Gun Control & RKBA
In reply to the discussion: Eleanor Roosevelt, gun owner [View all]jimmy the one
(2,708 posts)straw man: You seem to have forgotten what you were trying to disprove: that semi-auto pistols were common among civilians in the pre-war and immediate postwar years. Not as popular as revolvers, of course, but far more popular than you contend.
Actually that was incidental to what I was 'trying to prove', that being that semi-auto handgun production increased dramatically from the early 60s' thru the early 90's, and contributed to the concomitant rise in violent crime rates.
Reviewing population stats & approx. gunstock totals:
...... population ........... nat gunstock ..... nat handgunstock
1960 .. 189,323,175 .. ~'64, 75 mill .......... ('64) ~25 mill
1970 .. 213,302,031 .. ~'76, 150 mill ........ ('76) ~50 mill
1990 .. 258,709,873 .. ~225 mill ..................... ~75 mill
Assuming the proportion of long guns to handguns remained fairly constant at 2 to 1, by the early 1960's there were only ~25 million handguns, largely revolvers, of that perhaps 15 - 20 million revolvers, and maybe 5 - 10 million pistols (not all semi-auto).
By the early 90's there were ~75 million handguns, about half revolvers/half pistols (due existing revolver stock), a guesstimated increase of ~30 million pistols over what existed in the early 60's (with a large margin of error, 35% on the high side).
THAT is what I was 'trying to prove', that the dramatic increase in semi-auto handguns from the early 60's to the early 90's was a contributing factor in the dramatic rise in violent crime rates during that very same time frame.
During the two decades from 1973 to 1993, the types of handguns most frequently produced have changed. Most new handguns are pistols rather than revolvers. Pistol production grew from 28% of the handguns produced in 1973 to 80% in 1993.
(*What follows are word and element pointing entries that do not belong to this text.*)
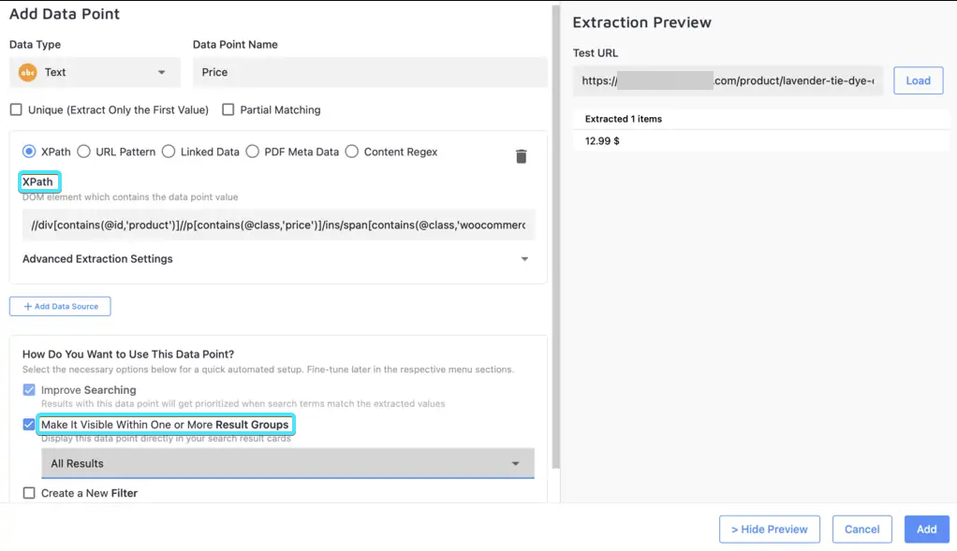The height and width of the screenshot is (551, 957).
Task: Edit the Data Point Name field
Action: 369,72
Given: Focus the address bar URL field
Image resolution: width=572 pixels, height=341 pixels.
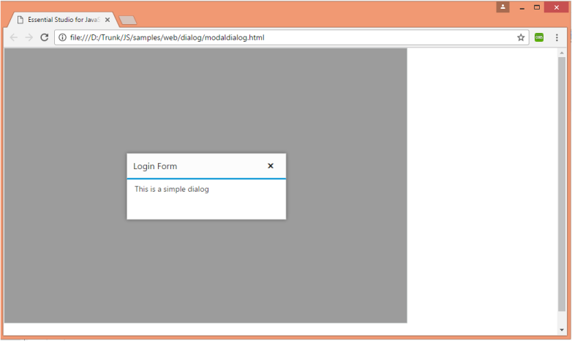Looking at the screenshot, I should pos(293,37).
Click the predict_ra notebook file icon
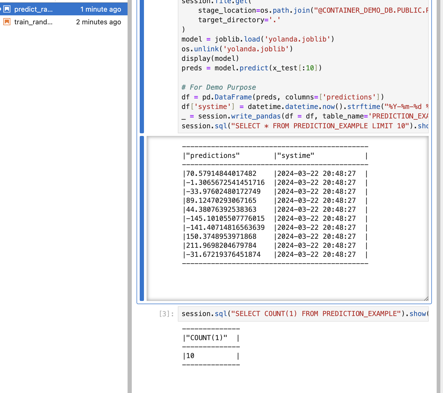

The number of large caliber pistols produced annually increased substantially after 1986. Until the mid-1980's, most pistols produced were .22 and .25 caliber models.
Production of .380 caliber and 9 millimeter pistols began to increase substantially in 1987, so that by 1993 they became the most frequently produced pistols. http://www.bjs.gov/content/pub/pdf/GUIC.PDF
Tack on the production increase in larger caliber size of those semi-auto pistols.